╭─ Material provided

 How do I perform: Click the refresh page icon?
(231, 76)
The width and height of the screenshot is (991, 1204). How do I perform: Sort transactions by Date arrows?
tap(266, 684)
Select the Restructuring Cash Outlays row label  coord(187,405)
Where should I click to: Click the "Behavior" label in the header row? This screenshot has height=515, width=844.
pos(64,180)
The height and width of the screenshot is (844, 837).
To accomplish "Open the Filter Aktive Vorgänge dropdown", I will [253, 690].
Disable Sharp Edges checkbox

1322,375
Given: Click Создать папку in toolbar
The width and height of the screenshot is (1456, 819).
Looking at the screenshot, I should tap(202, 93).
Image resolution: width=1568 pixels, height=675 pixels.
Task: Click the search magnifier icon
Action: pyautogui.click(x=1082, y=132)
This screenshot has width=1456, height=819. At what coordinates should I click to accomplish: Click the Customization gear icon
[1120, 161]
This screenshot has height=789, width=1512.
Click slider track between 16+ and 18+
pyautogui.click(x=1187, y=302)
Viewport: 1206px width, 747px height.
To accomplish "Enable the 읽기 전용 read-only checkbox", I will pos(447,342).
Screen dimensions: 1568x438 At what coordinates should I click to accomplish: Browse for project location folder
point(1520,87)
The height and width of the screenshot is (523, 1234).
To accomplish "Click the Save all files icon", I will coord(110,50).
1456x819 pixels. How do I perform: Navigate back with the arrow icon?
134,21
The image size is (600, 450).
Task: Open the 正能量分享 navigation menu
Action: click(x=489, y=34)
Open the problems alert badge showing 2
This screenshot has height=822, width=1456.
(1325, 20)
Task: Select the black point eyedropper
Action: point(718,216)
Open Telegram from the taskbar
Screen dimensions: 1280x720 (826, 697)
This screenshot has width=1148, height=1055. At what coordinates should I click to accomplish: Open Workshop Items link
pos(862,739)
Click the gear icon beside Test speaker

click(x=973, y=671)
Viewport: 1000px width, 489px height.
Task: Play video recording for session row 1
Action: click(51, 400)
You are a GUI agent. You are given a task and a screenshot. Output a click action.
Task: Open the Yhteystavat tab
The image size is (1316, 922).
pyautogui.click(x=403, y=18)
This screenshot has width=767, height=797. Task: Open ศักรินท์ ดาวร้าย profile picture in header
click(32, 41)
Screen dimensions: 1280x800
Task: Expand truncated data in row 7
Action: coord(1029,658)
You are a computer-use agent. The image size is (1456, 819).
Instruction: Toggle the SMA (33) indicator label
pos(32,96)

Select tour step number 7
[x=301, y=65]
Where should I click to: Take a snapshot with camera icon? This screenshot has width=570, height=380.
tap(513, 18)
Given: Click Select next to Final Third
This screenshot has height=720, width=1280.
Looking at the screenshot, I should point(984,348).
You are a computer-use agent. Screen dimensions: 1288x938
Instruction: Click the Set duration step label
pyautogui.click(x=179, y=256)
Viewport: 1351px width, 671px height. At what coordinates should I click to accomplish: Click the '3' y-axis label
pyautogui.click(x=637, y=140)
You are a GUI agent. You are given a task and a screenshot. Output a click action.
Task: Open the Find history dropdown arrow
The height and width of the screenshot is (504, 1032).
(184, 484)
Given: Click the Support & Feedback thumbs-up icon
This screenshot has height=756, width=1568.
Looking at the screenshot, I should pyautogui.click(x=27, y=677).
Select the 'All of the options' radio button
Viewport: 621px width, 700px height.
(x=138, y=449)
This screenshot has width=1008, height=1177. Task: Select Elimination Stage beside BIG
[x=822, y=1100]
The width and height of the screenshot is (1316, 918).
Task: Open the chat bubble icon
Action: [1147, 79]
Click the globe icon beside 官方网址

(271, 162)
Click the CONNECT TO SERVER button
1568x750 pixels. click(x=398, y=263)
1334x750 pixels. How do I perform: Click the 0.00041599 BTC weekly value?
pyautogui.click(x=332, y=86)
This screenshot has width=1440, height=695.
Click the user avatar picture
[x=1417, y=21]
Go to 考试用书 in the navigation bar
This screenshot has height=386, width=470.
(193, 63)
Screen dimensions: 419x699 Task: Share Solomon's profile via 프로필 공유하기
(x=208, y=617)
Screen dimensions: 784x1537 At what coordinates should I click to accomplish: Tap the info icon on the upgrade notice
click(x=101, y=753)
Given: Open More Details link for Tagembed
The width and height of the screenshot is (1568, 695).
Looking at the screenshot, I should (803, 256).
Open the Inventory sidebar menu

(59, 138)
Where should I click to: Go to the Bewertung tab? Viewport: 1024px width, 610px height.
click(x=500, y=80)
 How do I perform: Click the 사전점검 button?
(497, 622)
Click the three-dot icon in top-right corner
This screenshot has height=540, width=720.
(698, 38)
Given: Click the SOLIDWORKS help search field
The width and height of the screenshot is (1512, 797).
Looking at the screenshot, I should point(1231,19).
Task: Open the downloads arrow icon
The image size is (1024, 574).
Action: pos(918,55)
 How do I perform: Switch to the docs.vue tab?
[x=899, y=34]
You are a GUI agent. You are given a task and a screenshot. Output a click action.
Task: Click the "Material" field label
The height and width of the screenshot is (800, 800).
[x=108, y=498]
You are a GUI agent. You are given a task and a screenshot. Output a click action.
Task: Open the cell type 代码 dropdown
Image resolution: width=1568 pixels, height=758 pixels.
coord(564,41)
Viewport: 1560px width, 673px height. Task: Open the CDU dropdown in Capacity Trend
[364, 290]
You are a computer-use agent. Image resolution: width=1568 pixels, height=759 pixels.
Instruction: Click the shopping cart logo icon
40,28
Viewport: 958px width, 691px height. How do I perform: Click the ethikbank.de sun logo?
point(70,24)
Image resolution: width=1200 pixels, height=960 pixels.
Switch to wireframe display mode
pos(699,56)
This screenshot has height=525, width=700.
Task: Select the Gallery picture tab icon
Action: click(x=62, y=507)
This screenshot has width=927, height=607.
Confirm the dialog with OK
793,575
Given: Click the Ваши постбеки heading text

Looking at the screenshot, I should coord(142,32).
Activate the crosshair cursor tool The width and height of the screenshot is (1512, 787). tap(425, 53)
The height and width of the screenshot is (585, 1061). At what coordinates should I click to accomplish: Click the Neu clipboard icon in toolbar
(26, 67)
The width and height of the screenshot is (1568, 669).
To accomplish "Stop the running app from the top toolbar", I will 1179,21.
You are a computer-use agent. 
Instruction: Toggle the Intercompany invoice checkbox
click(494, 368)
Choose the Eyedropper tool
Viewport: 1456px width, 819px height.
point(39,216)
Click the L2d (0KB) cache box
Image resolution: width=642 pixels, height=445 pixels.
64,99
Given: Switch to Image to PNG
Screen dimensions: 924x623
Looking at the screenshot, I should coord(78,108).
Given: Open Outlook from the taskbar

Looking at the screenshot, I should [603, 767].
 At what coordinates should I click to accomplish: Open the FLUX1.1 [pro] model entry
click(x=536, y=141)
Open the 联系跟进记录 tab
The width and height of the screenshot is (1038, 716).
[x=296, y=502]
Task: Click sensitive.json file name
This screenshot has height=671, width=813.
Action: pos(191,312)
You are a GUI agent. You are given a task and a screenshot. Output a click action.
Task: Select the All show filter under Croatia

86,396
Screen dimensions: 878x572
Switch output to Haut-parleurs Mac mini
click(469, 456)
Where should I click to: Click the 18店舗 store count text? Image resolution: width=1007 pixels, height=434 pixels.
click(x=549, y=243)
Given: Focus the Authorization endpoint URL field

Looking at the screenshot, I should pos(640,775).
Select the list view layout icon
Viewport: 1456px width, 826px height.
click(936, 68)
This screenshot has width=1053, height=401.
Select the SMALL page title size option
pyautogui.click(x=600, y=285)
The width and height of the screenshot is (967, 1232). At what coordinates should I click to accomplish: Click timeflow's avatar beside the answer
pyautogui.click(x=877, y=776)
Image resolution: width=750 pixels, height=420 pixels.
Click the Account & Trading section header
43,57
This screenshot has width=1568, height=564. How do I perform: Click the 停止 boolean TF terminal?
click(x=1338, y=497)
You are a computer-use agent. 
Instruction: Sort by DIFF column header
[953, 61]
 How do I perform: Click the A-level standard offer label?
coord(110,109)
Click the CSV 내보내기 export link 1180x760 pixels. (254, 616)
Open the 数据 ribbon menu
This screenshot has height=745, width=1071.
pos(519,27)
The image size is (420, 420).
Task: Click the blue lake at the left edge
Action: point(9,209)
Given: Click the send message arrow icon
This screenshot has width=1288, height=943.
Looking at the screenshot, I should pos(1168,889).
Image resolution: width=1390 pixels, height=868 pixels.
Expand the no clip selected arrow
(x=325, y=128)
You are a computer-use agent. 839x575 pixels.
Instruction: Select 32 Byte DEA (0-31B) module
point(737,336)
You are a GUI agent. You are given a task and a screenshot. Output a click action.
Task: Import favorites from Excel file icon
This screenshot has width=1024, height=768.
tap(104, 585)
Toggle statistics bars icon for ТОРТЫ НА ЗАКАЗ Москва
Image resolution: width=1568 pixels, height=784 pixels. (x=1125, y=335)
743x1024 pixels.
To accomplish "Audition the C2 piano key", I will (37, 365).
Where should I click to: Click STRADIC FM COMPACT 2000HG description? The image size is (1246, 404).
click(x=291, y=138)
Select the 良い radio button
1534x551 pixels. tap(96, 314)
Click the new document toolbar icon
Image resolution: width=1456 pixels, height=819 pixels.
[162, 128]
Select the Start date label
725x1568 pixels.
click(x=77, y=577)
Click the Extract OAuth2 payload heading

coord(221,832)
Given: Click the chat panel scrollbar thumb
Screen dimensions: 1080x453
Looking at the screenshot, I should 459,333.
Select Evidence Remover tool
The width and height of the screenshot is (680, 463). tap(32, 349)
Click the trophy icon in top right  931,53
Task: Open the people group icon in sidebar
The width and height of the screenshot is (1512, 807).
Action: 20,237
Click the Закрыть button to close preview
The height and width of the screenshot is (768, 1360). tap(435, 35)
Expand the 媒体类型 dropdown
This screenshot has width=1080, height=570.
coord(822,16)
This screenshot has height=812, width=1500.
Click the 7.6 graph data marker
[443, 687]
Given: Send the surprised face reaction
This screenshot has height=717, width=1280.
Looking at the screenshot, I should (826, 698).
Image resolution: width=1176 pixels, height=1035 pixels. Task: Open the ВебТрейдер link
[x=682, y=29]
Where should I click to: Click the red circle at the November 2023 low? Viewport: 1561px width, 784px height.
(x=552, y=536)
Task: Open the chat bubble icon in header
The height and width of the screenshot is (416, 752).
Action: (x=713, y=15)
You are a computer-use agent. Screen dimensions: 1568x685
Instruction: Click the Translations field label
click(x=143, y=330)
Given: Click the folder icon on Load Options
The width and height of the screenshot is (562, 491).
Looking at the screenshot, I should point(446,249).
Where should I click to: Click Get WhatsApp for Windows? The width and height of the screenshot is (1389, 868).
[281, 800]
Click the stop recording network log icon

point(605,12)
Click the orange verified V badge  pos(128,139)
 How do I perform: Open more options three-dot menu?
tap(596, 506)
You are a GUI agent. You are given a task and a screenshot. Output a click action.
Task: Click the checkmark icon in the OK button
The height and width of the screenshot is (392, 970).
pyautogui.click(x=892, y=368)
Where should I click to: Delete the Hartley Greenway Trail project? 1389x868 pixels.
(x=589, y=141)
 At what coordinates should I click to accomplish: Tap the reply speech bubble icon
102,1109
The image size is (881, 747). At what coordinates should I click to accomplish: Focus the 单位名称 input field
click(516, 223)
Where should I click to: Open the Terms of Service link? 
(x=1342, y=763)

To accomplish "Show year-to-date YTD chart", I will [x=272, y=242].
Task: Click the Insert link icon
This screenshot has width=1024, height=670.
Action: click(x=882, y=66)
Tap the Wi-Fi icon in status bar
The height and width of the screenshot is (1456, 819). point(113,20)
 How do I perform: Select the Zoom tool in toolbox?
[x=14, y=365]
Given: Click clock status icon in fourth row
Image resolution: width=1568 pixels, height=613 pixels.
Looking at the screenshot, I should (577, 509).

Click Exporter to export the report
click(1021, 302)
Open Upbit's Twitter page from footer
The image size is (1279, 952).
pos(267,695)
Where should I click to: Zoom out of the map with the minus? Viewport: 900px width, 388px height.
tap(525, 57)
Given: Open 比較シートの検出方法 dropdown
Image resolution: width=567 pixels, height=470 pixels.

╰─

Can you format the part that opens with the line containing "This screenshot has width=927, height=607." and closes with the line containing "point(39,216)" as a Markdown table with the columns No. and Line, numbering each line and leaving out blank ones?

| No. | Line |
|---|---|
| 1 | This screenshot has width=927, height=607. |
| 2 | Confirm the dialog with OK |
| 3 | 793,575 |
| 4 | Given: Click the Ваши постбеки heading text |
| 5 | Looking at the screenshot, I should coord(142,32). |
| 6 | Activate the crosshair cursor tool The width and height of the screenshot is (1512, 787). tap(425, 53) |
| 7 | The height and width of the screenshot is (585, 1061). At what coordinates should I click to accomplish: Click the Neu clipboard icon in toolbar |
| 8 | (26, 67) |
| 9 | The width and height of the screenshot is (1568, 669). |
| 10 | To accomplish "Stop the running app from the top toolbar", I will 1179,21. |
| 11 | You are a computer-use agent.  |
| 12 | Instruction: Toggle the Intercompany invoice checkbox |
| 13 | click(494, 368) |
| 14 | Choose the Eyedropper tool |
| 15 | Viewport: 1456px width, 819px height. |
| 16 | point(39,216) |